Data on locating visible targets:
____________________

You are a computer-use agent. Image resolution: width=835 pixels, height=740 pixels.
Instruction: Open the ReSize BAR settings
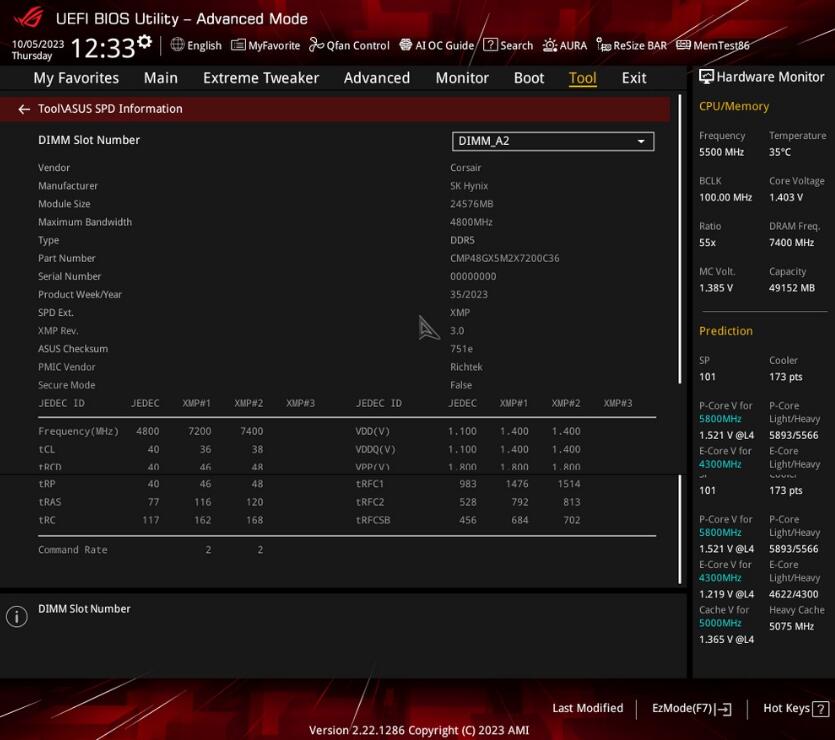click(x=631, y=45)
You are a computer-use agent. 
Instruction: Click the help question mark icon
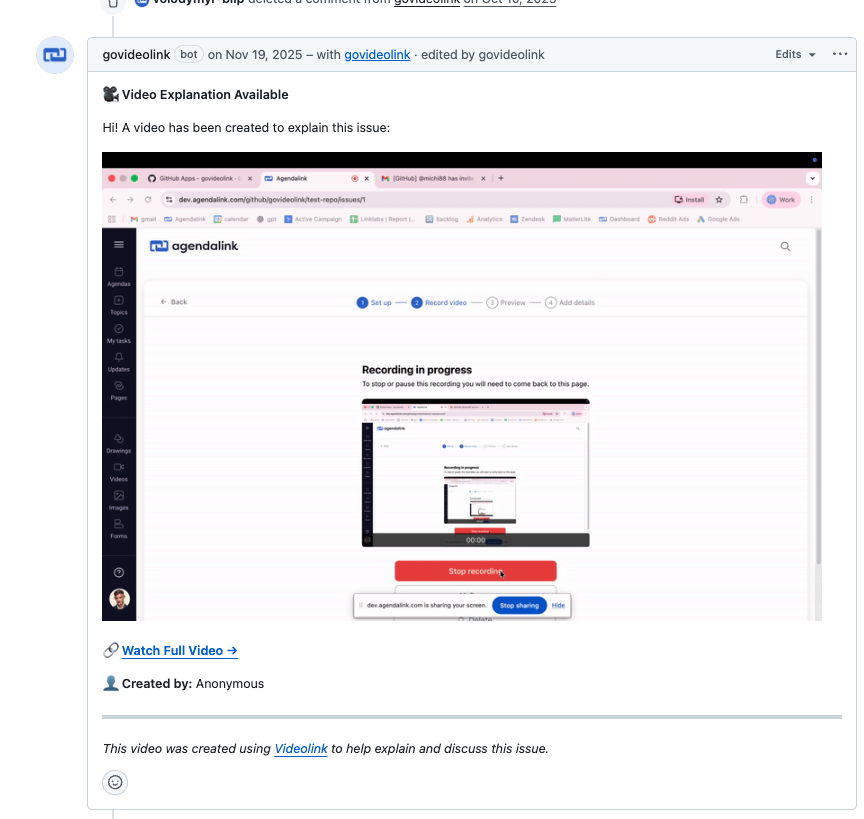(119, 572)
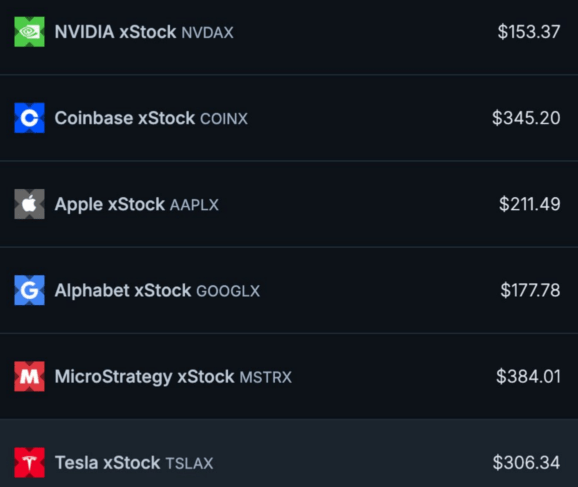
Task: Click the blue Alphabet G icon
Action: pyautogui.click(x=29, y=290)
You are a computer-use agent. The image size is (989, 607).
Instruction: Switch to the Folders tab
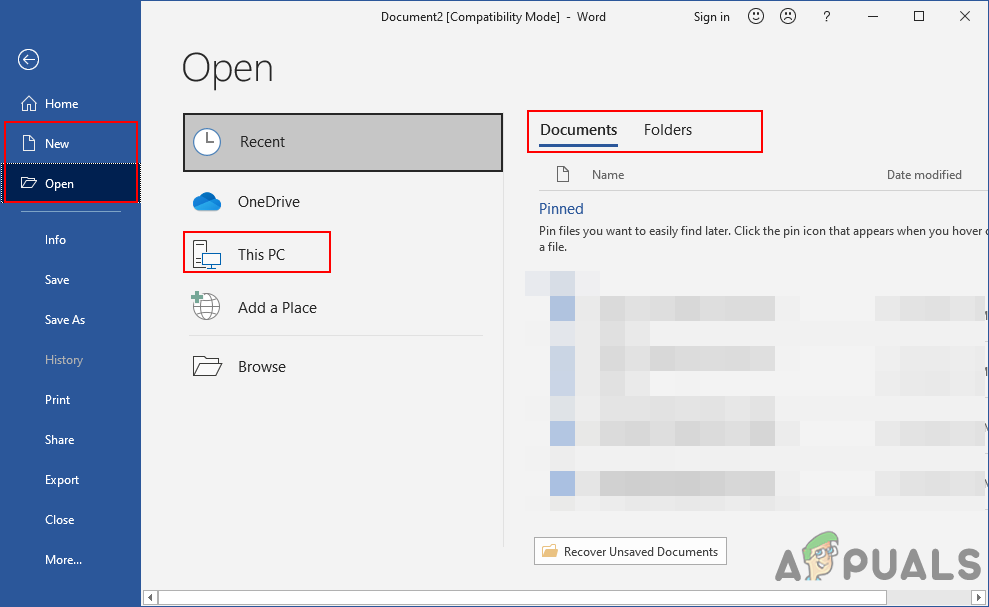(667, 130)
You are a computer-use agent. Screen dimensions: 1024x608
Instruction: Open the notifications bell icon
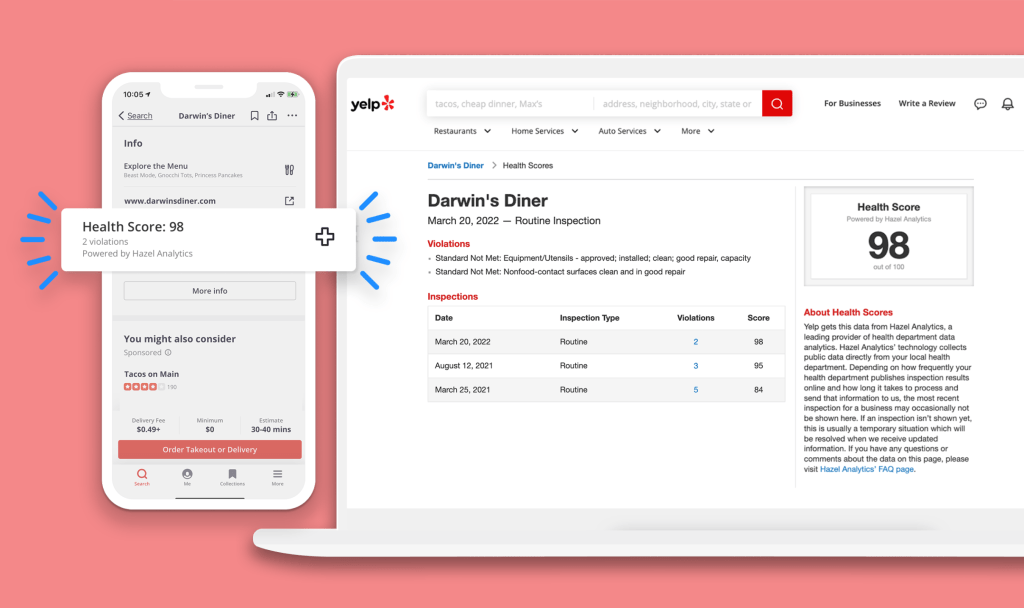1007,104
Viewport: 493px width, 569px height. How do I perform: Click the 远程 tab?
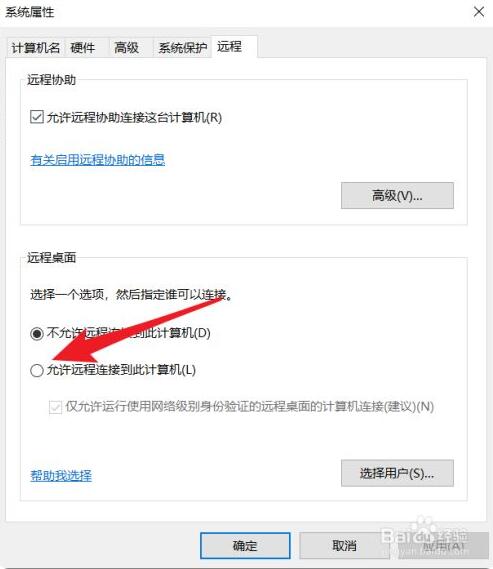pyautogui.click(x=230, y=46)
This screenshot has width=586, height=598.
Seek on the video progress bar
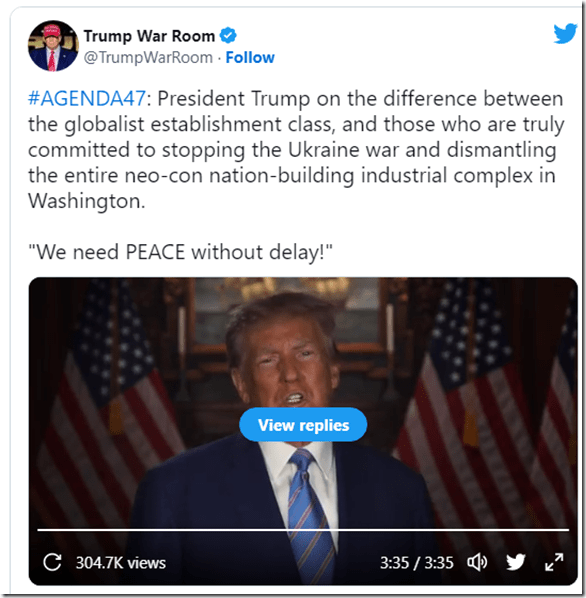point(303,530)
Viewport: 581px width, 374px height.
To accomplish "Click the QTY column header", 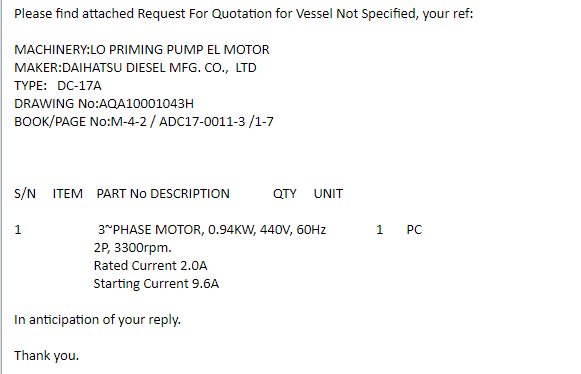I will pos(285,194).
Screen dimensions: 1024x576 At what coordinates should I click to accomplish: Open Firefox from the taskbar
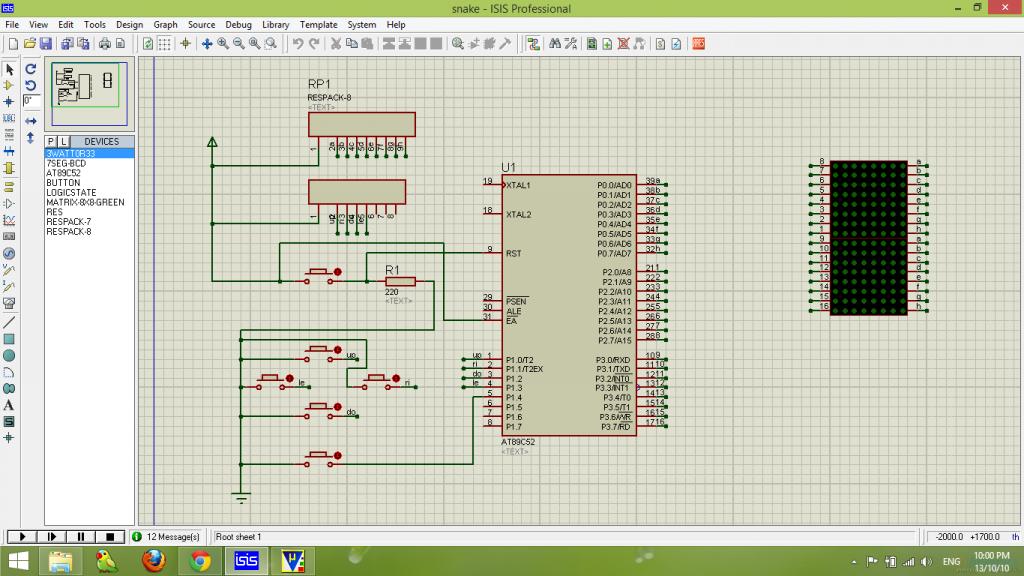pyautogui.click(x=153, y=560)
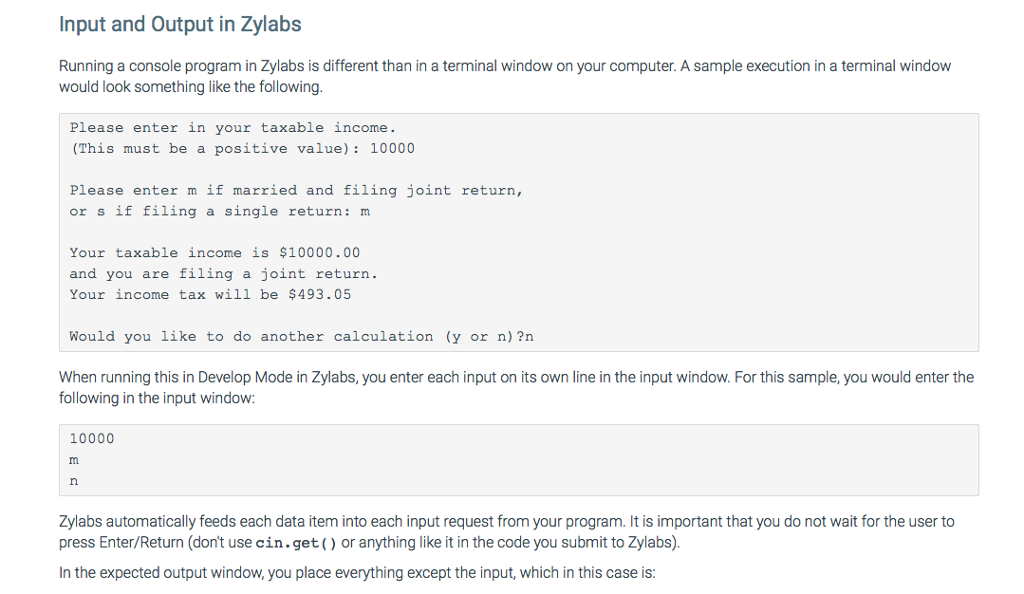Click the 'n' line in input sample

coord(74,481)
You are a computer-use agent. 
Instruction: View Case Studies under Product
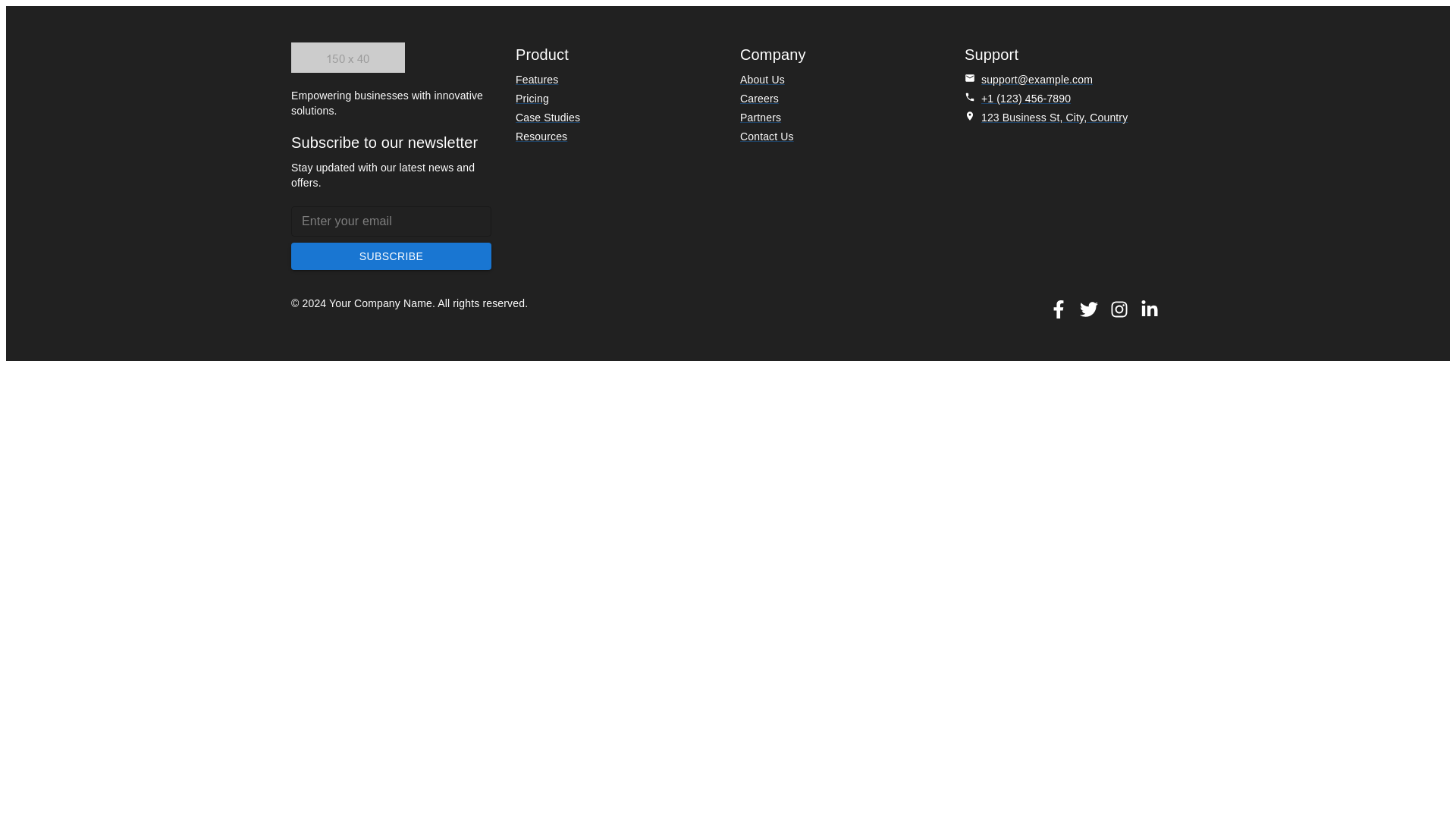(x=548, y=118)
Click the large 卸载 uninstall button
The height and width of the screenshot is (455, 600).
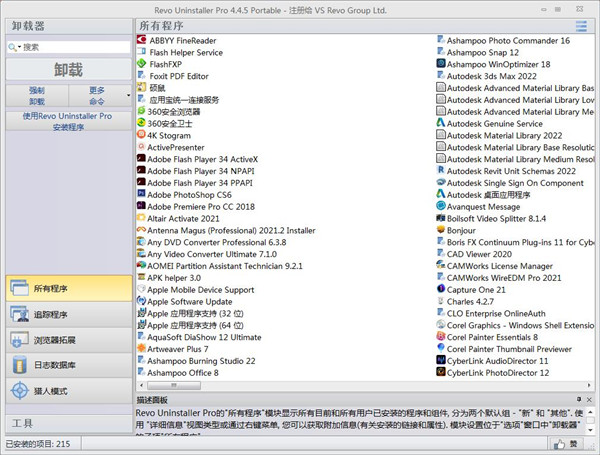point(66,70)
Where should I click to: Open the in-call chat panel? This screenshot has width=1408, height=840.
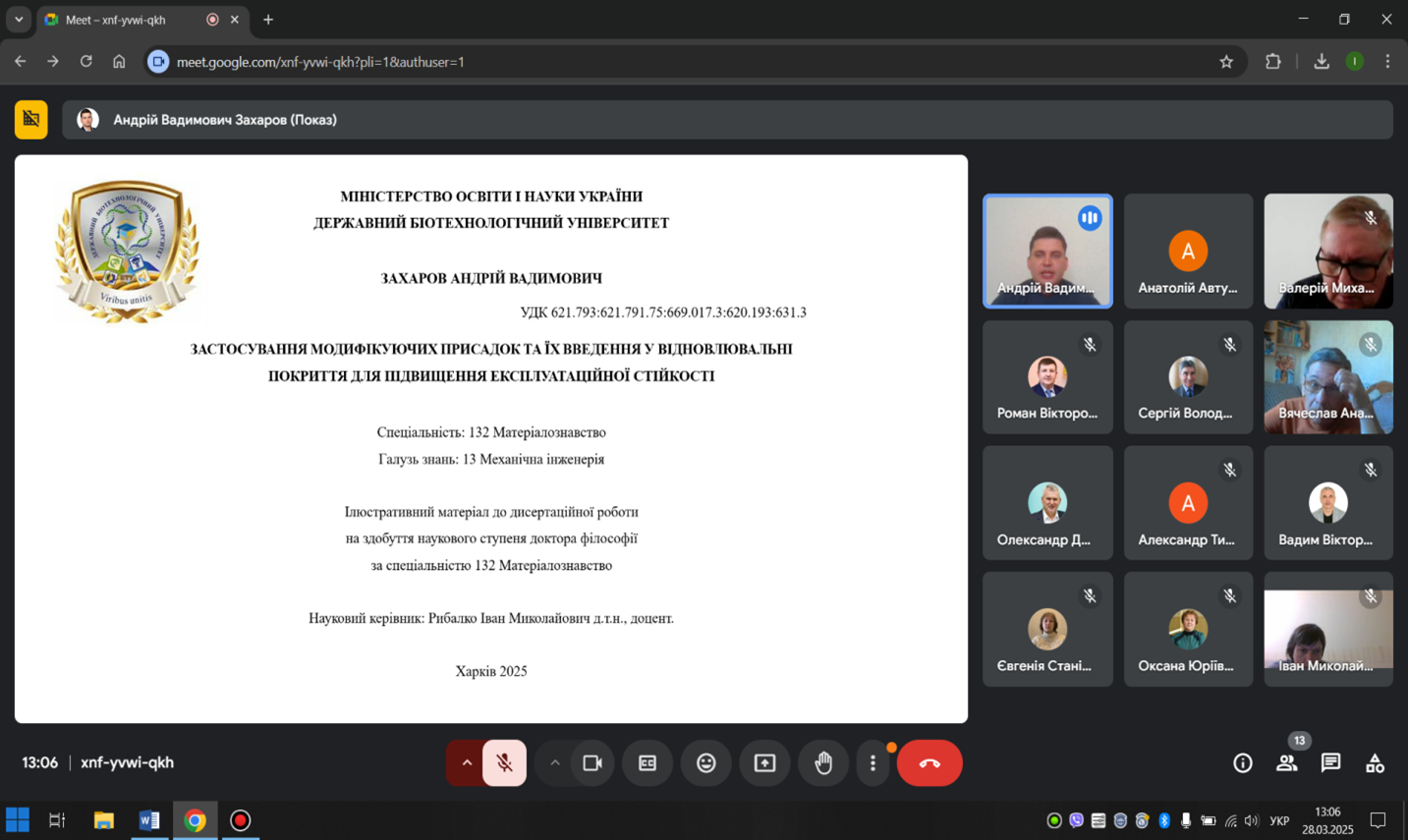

____________________

• **Work to complete**:
Reproduce the records verbatim from the line containing "Screen dimensions: 1024x576" through the line containing "(x=548, y=118)", including both of those lines. Omit the pictures from your answer.

• **Solution**:
Screen dimensions: 1024x576 At what coordinates should I click to accomplish: Open Firefox from the taskbar
pyautogui.click(x=153, y=560)
Click the 'n' line in input sample

coord(74,481)
You are a computer-use agent. 
Instruction: View Case Studies under Product
(x=548, y=118)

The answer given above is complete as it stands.